William Mackenzie Davidson
William Mackenzie Davidson | |
---|---|
Mayor of St. Joseph, Louisiana | |
In office 1901 – January 18, 1930 | |
Preceded by | First mayor at incorporation |
Succeeded by | A. Bonds Ratcliff |
Personal details | |
Born |
December 1857 New York City, New York, USA |
Died |
January 18, 1930 (aged 72) St. Joseph, Tensas Parish Louisiana, |
Resting place | Natchez City Cemetery in Natchez, Mississippi |
Political party | Democratic |
Spouse(s) | Carrie Moore Davidson |
Children |
Joseph Moore Davidson (1894-1918) |
Alma mater | Jefferson Military Academy |
Occupation | Cotton planter; Banker; Government official |
Religion | Episcopalian |
William Mackenzie Davidson (December 1857 - January 18, 1930) was a planter, politician, and civic figure in St.

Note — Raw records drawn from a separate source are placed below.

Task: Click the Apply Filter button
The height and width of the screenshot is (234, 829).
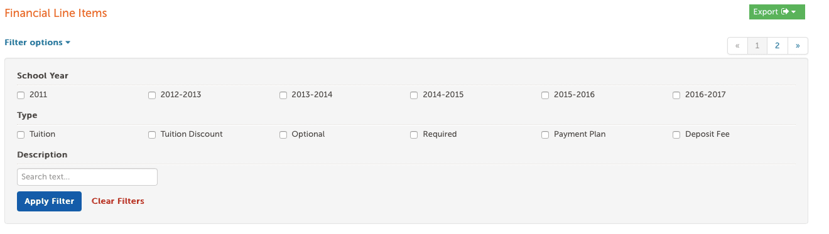Action: [x=49, y=201]
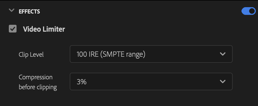Collapse the Effects section chevron
The height and width of the screenshot is (106, 258).
(12, 10)
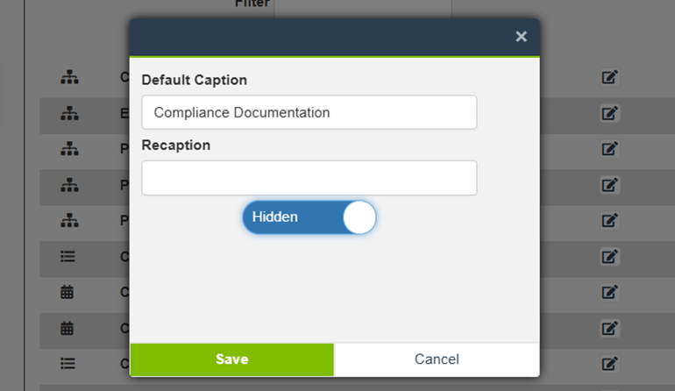This screenshot has width=675, height=391.
Task: Click the list icon in the bottom row
Action: click(68, 364)
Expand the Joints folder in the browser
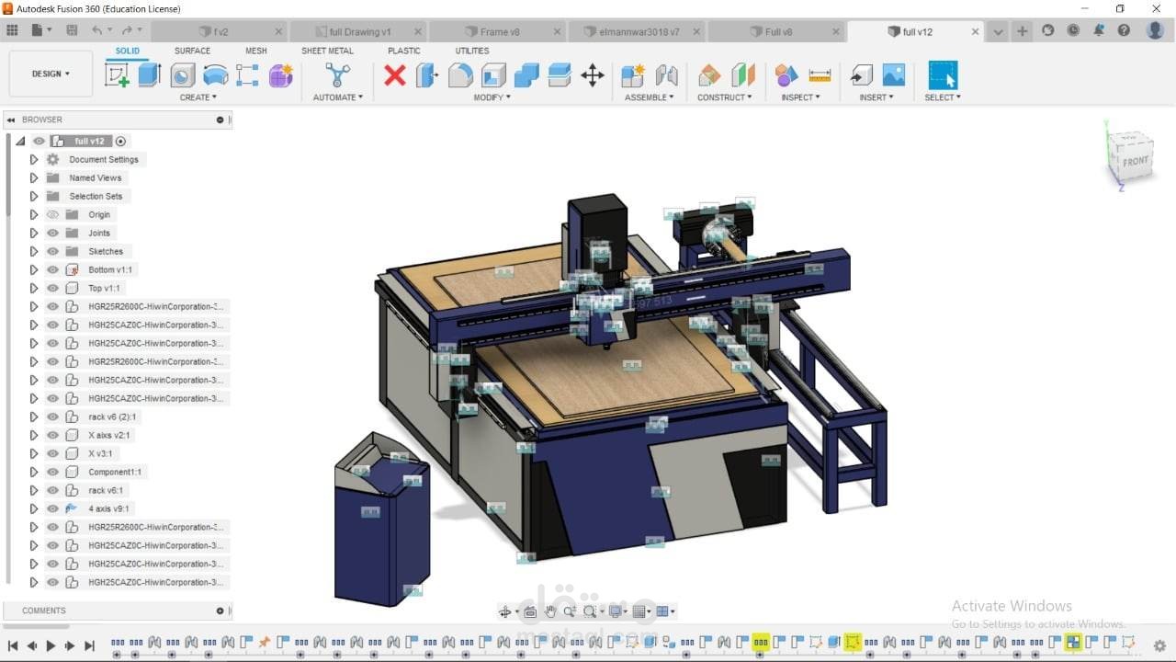 [32, 233]
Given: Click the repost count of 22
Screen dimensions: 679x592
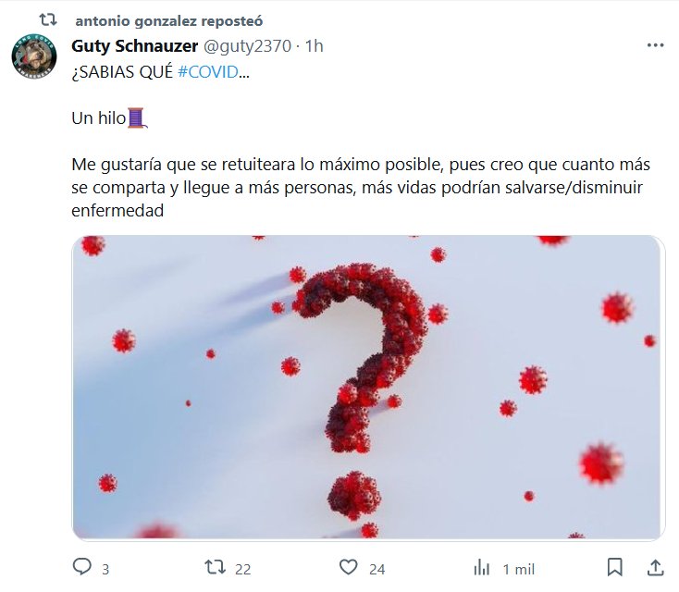Looking at the screenshot, I should tap(242, 568).
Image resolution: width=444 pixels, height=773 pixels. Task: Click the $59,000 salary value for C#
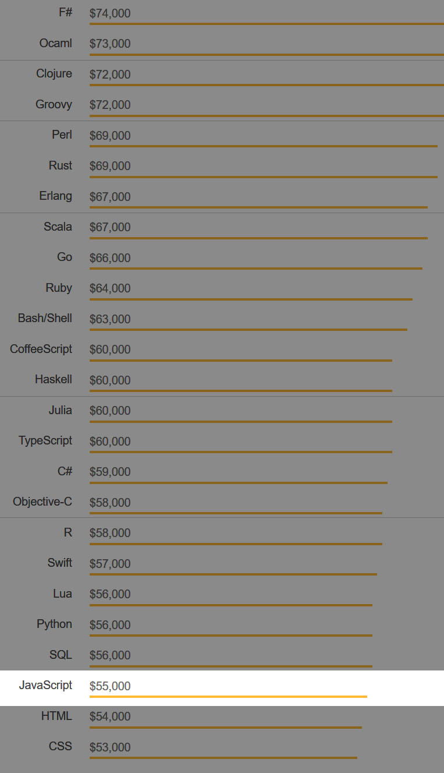click(110, 472)
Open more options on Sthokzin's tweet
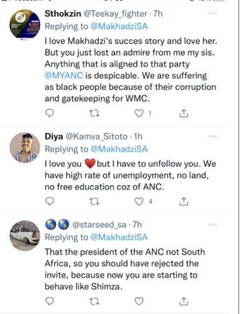Screen dimensions: 241x314 [213, 14]
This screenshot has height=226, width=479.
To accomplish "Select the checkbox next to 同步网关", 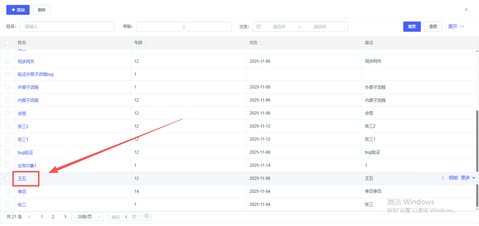I will tap(7, 61).
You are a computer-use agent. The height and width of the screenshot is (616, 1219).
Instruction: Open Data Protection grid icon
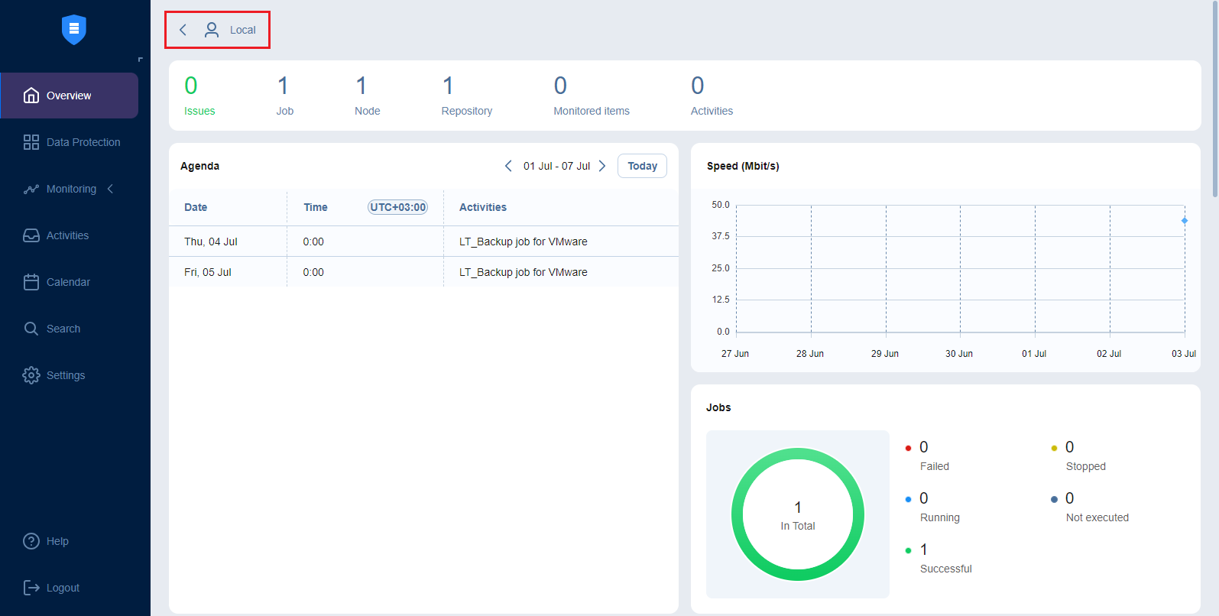(31, 142)
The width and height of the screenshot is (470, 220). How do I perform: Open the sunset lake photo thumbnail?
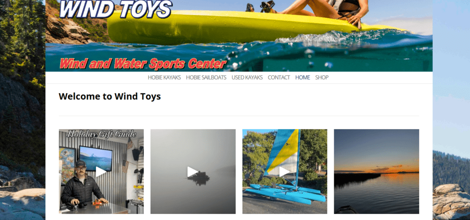coord(376,171)
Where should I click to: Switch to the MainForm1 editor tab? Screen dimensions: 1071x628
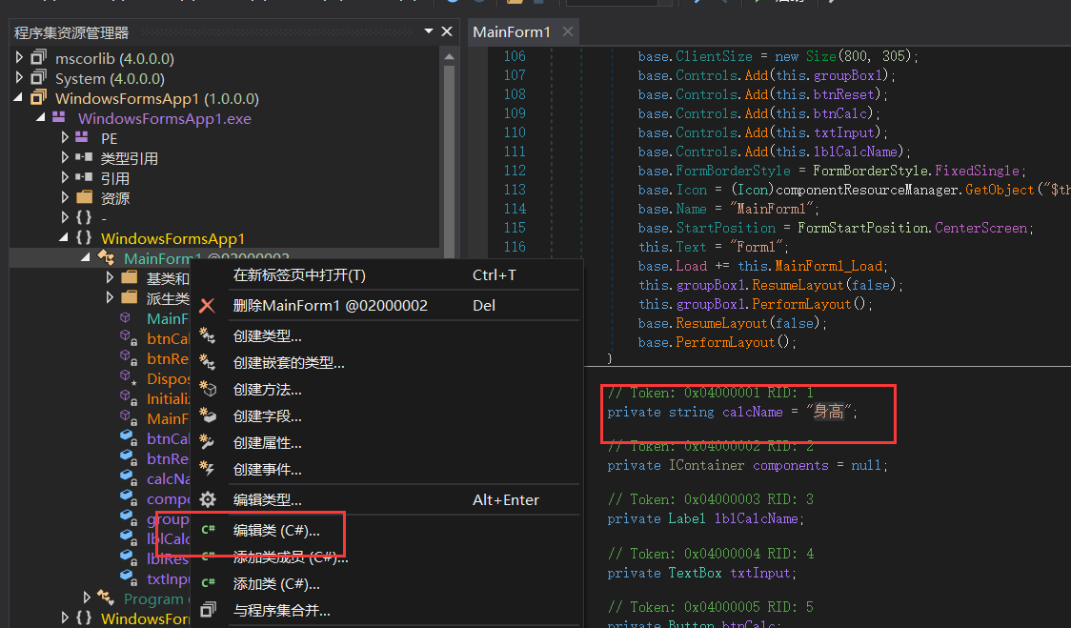pos(512,31)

Joseph, Louisiana, the seat of government of Tensas Parish, one of the Mississippi River delta parishes with majority African American populations, rich in farming, and susceptible to periodic flooding.
Background
Davidson was born to Scottish immigrants in New York City. As a child, he was brought to Natchez, Mississippi, where he later attended nearby Jefferson Military Academy. He then relocated to Waterproof in southern Tensas Parish. Despite Davidson's northern birth, his father had fought for the Confederacy in the American Civil War. In 1878, Davidson himself was among the approximately one hundred white posse members who joined parish judge and later State Senator Charles C. Cordill in crushing by force a revolt of African American resistance to the segregated order, imposed despite the Fifteenth Amendment. From this incident, Davidson was arrested and carried to New Orleans to stand trial on fraud charges, but the case was suspended.[1]

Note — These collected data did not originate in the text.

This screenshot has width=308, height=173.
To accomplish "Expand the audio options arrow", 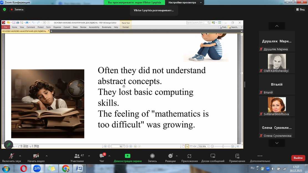I will click(20, 156).
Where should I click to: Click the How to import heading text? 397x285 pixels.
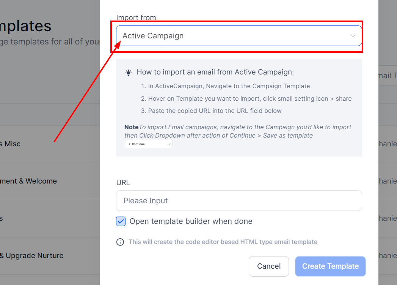[215, 72]
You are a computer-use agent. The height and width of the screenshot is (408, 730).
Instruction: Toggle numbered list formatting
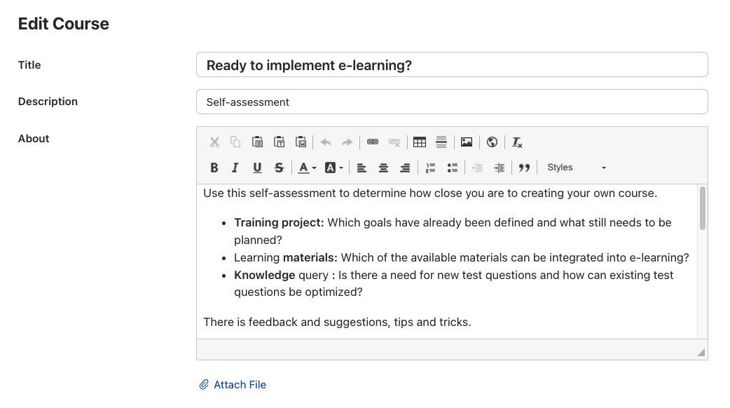point(431,168)
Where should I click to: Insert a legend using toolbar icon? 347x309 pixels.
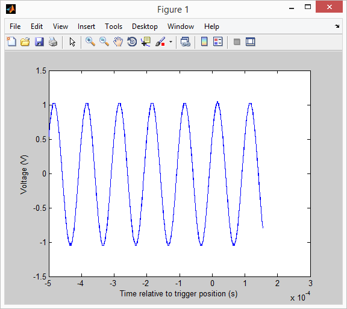pos(217,42)
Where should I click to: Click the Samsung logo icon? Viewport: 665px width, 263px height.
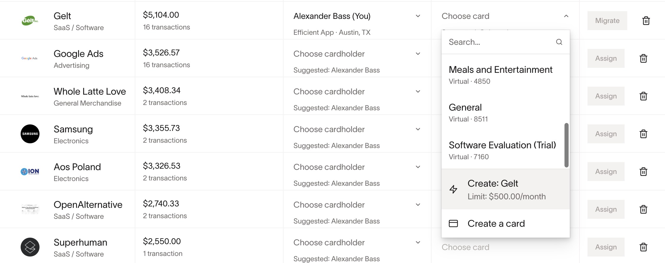click(x=30, y=134)
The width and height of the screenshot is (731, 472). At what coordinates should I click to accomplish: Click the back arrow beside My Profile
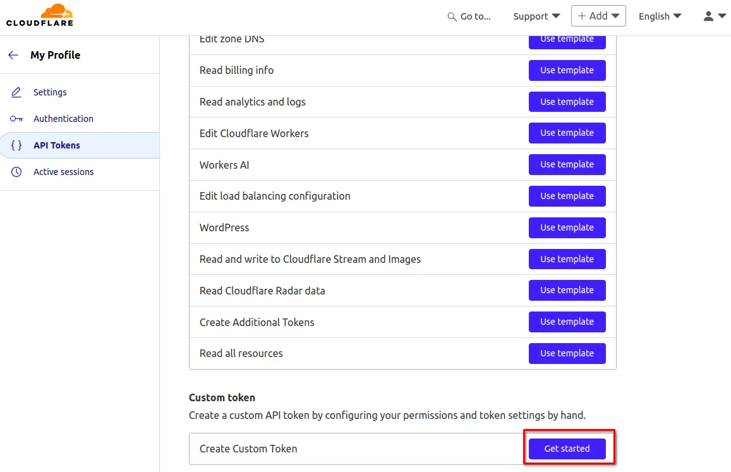[x=13, y=55]
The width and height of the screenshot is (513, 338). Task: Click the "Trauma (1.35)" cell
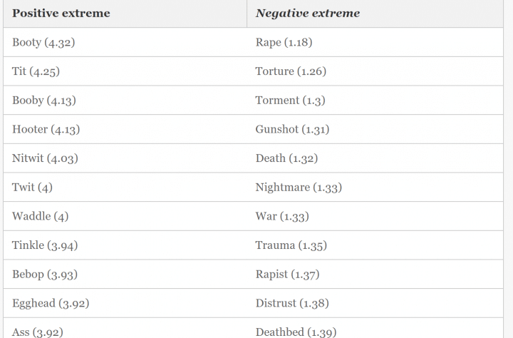(x=291, y=245)
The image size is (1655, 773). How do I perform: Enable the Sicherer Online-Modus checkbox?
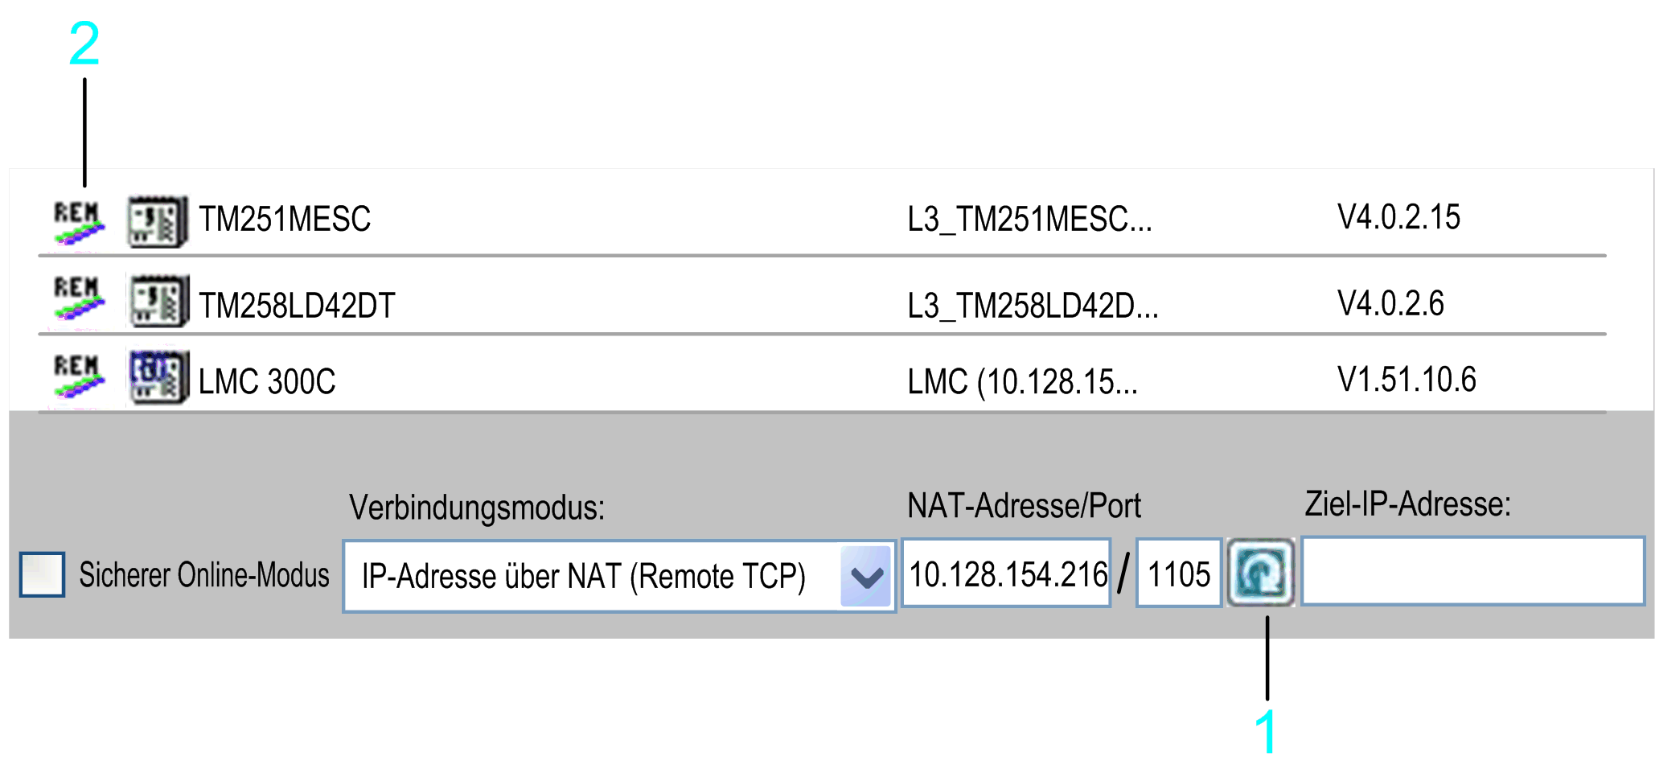pos(42,574)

In 1880, at the age of twenty-four, Davidson moved the short distance north to St. Joseph and became a merchant and planter. He married Carrie Moore (1866-1957), daughter of Joseph Moore, one of the wealthiest men in Tensas Parish. He moved with comfort and ease into the circle of the Tensas elite.[2]
Political and civic affairs
Davidson was a founder and the general manager of the powerful Panola Company, an agricultural entity based in St. Joseph which controlled at one point eleven thousand acres of valuable farmland. J. H. Netterville supervised three of its most valuable holdings, the Balmoral, Blackwater, and Wyoming plantations.[1] He sat on the board of the Bank of St. Joseph, the most stable financial institution in Tensas Parish. He worked to bring the USDA Agricultural Experiment Station to St. Joseph and lobbied for construction of the Mississippi River bridge at Natchez, which linked the lower delta country to one of it major trade cities.[2]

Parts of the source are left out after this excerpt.